Exactly as written, set down each line of the data below except its pictures.
####
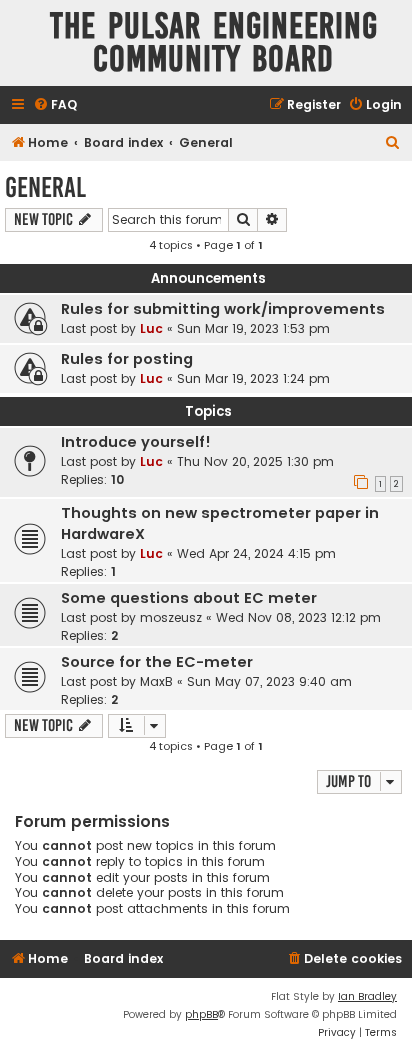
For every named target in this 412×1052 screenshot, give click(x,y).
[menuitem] (55, 105)
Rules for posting (127, 359)
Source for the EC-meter (157, 662)
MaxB (156, 681)
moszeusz (171, 617)
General (45, 187)
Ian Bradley (367, 996)
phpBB (201, 1014)
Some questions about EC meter (189, 598)
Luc (151, 328)
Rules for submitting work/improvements (223, 309)
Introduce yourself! (136, 442)
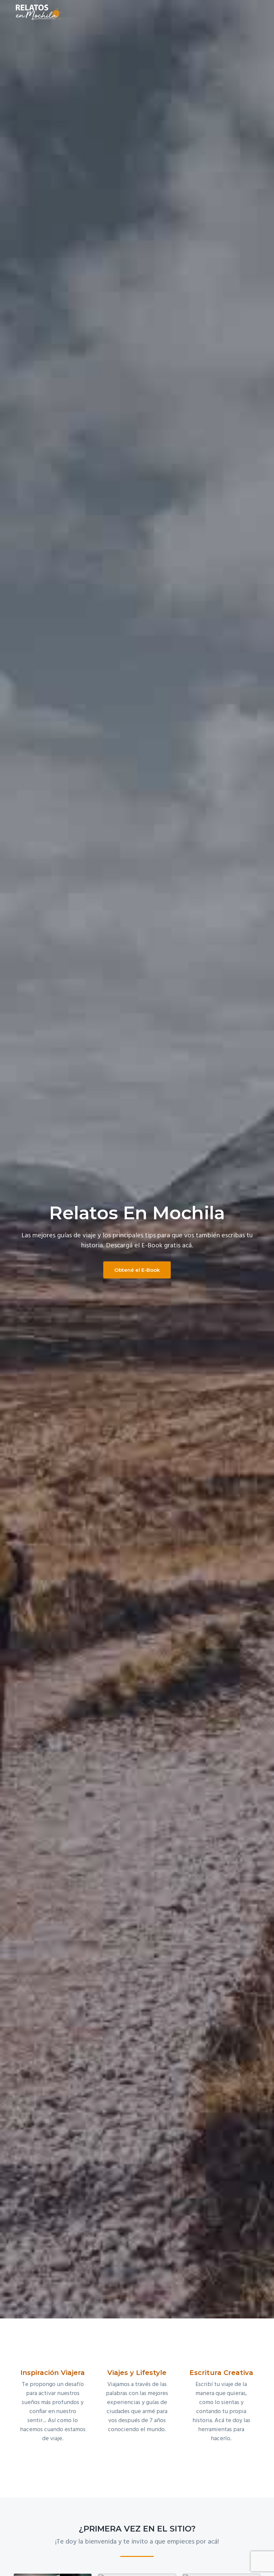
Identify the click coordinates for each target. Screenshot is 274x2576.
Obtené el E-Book (137, 1270)
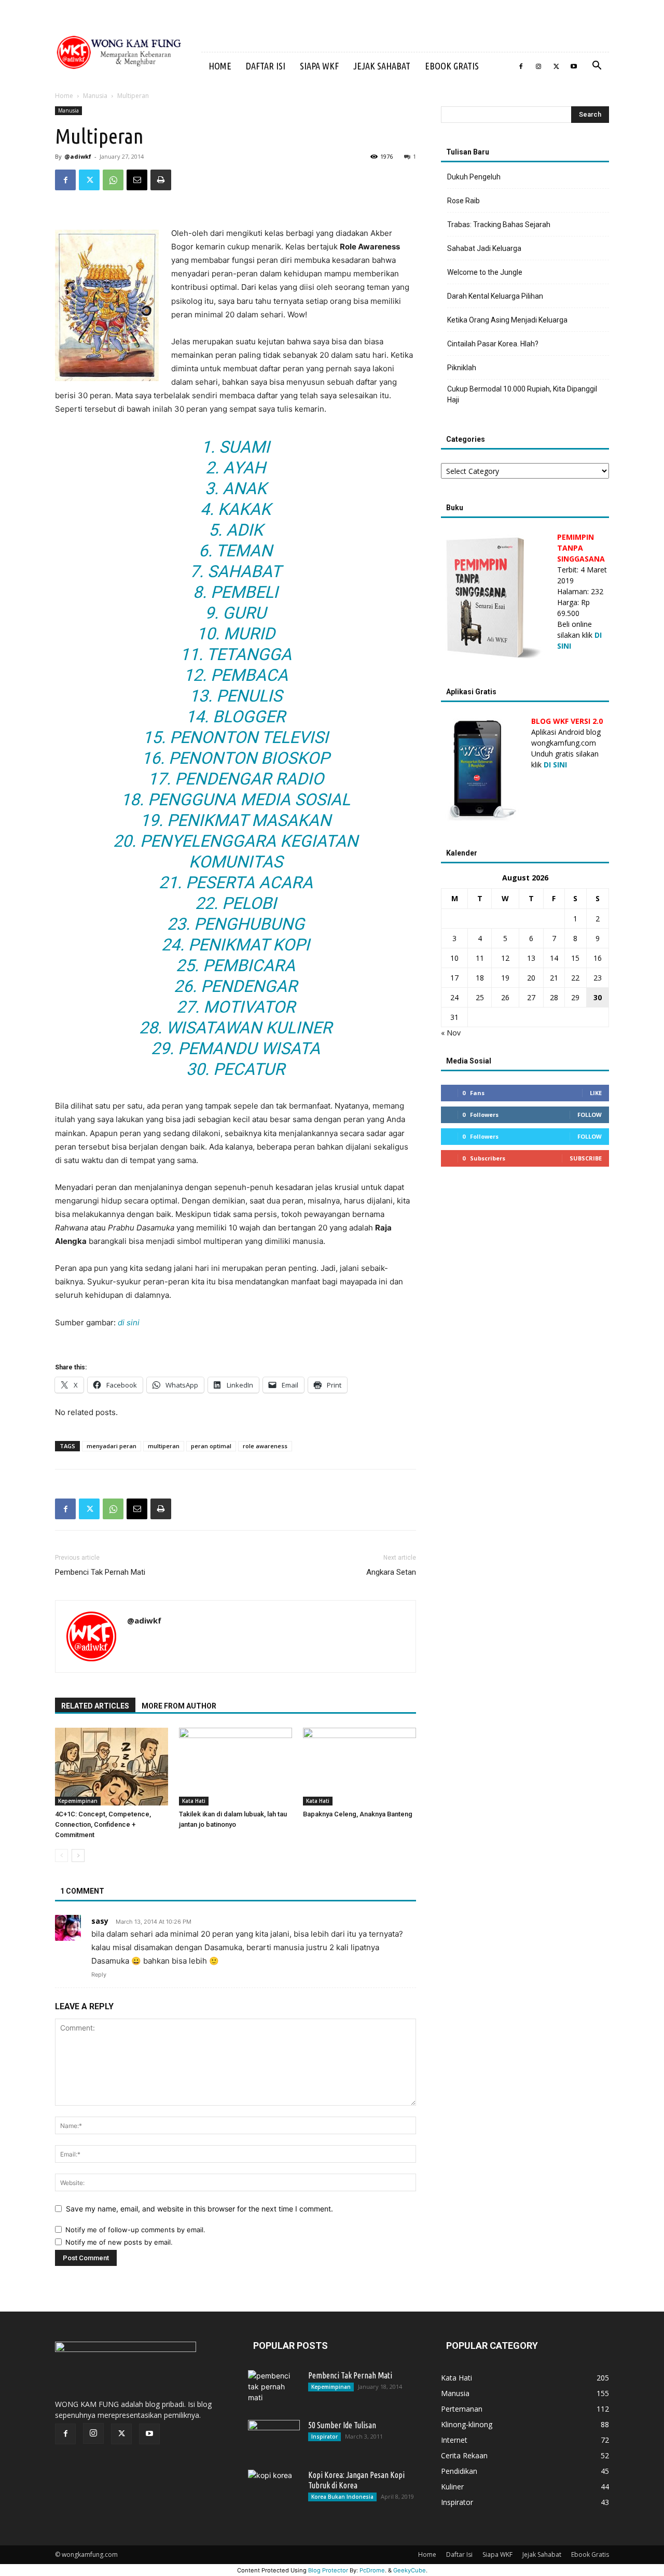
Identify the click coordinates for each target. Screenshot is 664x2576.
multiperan (163, 1446)
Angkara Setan (391, 1572)
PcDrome (372, 2570)
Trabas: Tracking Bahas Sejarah (498, 224)
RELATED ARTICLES (95, 1706)
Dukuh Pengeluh (474, 177)
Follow (589, 1114)
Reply (98, 1974)
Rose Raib (463, 201)
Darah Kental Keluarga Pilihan (495, 296)
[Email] (137, 180)
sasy (99, 1921)
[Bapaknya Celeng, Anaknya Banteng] (359, 1766)
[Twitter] (556, 66)
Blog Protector (328, 2570)
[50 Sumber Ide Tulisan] (274, 2438)
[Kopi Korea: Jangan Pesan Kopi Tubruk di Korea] (274, 2488)
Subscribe (586, 1158)
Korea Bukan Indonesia (342, 2496)
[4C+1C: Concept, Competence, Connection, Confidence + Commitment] (111, 1766)
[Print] (160, 180)
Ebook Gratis (452, 66)
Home (220, 66)
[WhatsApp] (113, 180)
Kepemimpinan (78, 1800)
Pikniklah (461, 367)
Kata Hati (193, 1800)
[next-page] (78, 1855)
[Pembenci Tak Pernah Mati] (274, 2388)
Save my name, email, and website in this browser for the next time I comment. (199, 2208)
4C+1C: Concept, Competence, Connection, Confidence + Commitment (103, 1824)
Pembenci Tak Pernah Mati (100, 1572)
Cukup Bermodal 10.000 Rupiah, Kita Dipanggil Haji (522, 394)
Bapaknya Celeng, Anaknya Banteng (357, 1814)
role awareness (265, 1446)
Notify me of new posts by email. (119, 2242)
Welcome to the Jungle (484, 272)
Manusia (95, 95)
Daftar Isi (265, 66)
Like (596, 1093)
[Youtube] (574, 66)
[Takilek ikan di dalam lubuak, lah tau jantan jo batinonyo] (235, 1766)
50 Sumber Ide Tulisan (342, 2425)
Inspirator (324, 2436)
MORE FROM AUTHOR (179, 1706)
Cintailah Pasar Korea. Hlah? (492, 344)
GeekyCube (409, 2570)
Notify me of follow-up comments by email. (135, 2229)
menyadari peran (111, 1446)
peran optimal (211, 1446)
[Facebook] (521, 66)
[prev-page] (61, 1855)
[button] (596, 67)
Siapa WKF (319, 66)
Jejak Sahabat (381, 66)
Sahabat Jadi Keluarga (484, 248)
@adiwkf (77, 156)
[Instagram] (538, 66)
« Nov (451, 1033)
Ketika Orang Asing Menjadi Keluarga (507, 320)
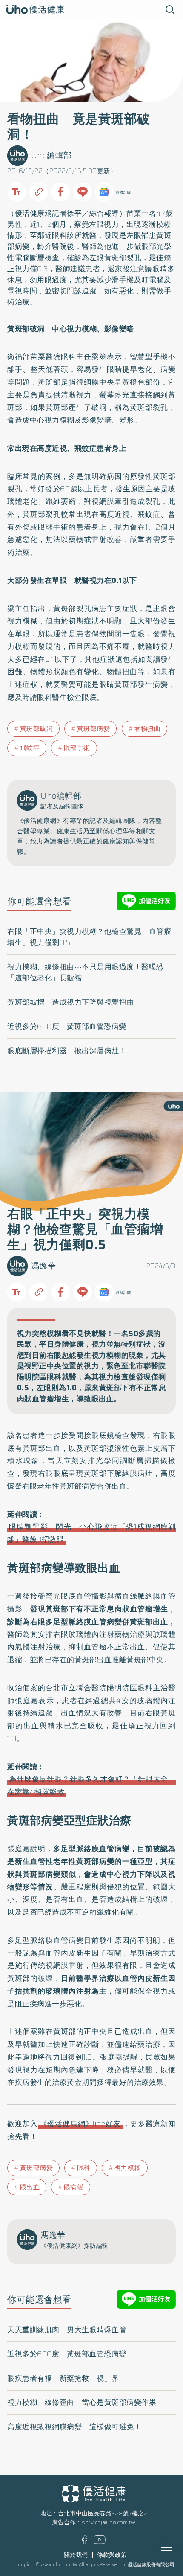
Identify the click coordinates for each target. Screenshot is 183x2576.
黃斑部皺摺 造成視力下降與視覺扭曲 (70, 1002)
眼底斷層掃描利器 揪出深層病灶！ (66, 1050)
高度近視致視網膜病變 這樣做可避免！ (74, 2426)
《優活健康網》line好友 (80, 2123)
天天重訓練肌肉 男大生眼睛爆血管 (66, 2329)
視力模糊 (127, 2168)
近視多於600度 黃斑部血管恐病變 (66, 1026)
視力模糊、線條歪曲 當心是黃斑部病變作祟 (81, 2402)
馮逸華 (43, 1266)
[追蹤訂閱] (104, 192)
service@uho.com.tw (108, 2522)
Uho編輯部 (51, 155)
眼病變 (74, 2187)
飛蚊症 (30, 748)
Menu (176, 2550)
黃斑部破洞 (36, 729)
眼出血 (30, 2187)
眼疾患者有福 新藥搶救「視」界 (63, 2378)
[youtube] (100, 2542)
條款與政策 (112, 2554)
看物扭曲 (147, 729)
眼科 (83, 2168)
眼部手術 (77, 748)
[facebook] (85, 2542)
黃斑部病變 (93, 729)
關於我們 (76, 2554)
####
** Result for this task **
For every named target in this 412×1052 screenshot, give click(x,y).
[menuitem] (55, 105)
Rules for posting (127, 359)
Source for the EC-meter (157, 662)
MaxB (156, 681)
moszeusz (171, 617)
General (45, 187)
Ian Bradley (367, 996)
phpBB (201, 1014)
Some questions about EC meter (189, 598)
Luc (151, 328)
Rules for submitting work/improvements (223, 309)
Introduce yourself! (136, 442)
Identify the click coordinates for each target. Screenshot is 274x2576.
Obtené el E-Book (137, 1270)
Identify the click coordinates for each target. Screenshot is 664x2576.
multiperan (163, 1446)
Angkara Setan (391, 1572)
PcDrome (372, 2570)
Trabas: Tracking Bahas Sejarah (498, 224)
RELATED ARTICLES (95, 1706)
Dukuh Pengeluh (474, 177)
Follow (589, 1114)
Reply (98, 1974)
Rose Raib (463, 201)
Darah Kental Keluarga Pilihan (495, 296)
[Email] (137, 180)
sasy (99, 1921)
[Bapaknya Celeng, Anaknya Banteng] (359, 1766)
[Twitter] (556, 66)
Blog Protector (328, 2570)
[50 Sumber Ide Tulisan] (274, 2438)
[Kopi Korea: Jangan Pesan Kopi Tubruk di Korea] (274, 2488)
Subscribe (586, 1158)
Korea Bukan Indonesia (342, 2496)
[4C+1C: Concept, Competence, Connection, Confidence + Commitment] (111, 1766)
[Print] (160, 180)
Ebook Gratis (452, 66)
Home (220, 66)
[WhatsApp] (113, 180)
Kepemimpinan (78, 1800)
Pikniklah (461, 367)
Kata Hati (193, 1800)
[next-page] (78, 1855)
[Pembenci Tak Pernah Mati] (274, 2388)
Save my name, email, and website in this browser for the next time I comment. (199, 2208)
4C+1C: Concept, Competence, Connection, Confidence + Commitment (103, 1824)
Pembenci Tak Pernah Mati (100, 1572)
Cukup Bermodal 10.000 Rupiah, Kita Dipanggil Haji (522, 394)
Bapaknya Celeng, Anaknya Banteng (357, 1814)
role awareness (265, 1446)
Notify me of new posts by email. (119, 2242)
Welcome to the Jungle (484, 272)
Manusia (95, 95)
Daftar Isi (265, 66)
Like (596, 1093)
[Youtube] (574, 66)
[Takilek ikan di dalam lubuak, lah tau jantan jo batinonyo] (235, 1766)
50 Sumber Ide Tulisan (342, 2425)
Inspirator (324, 2436)
MORE FROM AUTHOR (179, 1706)
Cintailah Pasar Korea. Hlah? (492, 344)
GeekyCube (409, 2570)
Notify me of follow-up comments by email. (135, 2229)
menyadari peran (111, 1446)
peran optimal (211, 1446)
[Facebook] (521, 66)
[prev-page] (61, 1855)
[button] (596, 67)
Siapa WKF (319, 66)
Jejak Sahabat (381, 66)
Sahabat Jadi Keluarga (484, 248)
@adiwkf (77, 156)
[Instagram] (538, 66)
« Nov (451, 1033)
Ketika Orang Asing Menjadi Keluarga (507, 320)
Identify the click coordinates for each target. Screenshot is 183x2576.
黃斑部皺摺 造成視力下降與視覺扭曲 (70, 1002)
眼底斷層掃描利器 揪出深層病灶！ (66, 1050)
高度近視致視網膜病變 這樣做可避免！ (74, 2426)
《優活健康網》line好友 (80, 2123)
天天重訓練肌肉 男大生眼睛爆血管 (66, 2329)
視力模糊 (127, 2168)
近視多於600度 黃斑部血管恐病變 (66, 1026)
視力模糊、線條歪曲 當心是黃斑部病變作祟 (81, 2402)
馮逸華 (43, 1266)
[追蹤訂閱] (104, 192)
service@uho.com.tw (108, 2522)
Uho編輯部 (51, 155)
眼病變 (74, 2187)
飛蚊症 (30, 748)
Menu (176, 2550)
黃斑部破洞 (36, 729)
眼出血 (30, 2187)
眼疾患者有福 新藥搶救「視」界 (63, 2378)
[youtube] (100, 2542)
條款與政策 (112, 2554)
看物扭曲 (147, 729)
眼科 (83, 2168)
眼部手術 (77, 748)
[facebook] (85, 2542)
黃斑部病變 (93, 729)
關於我們 (76, 2554)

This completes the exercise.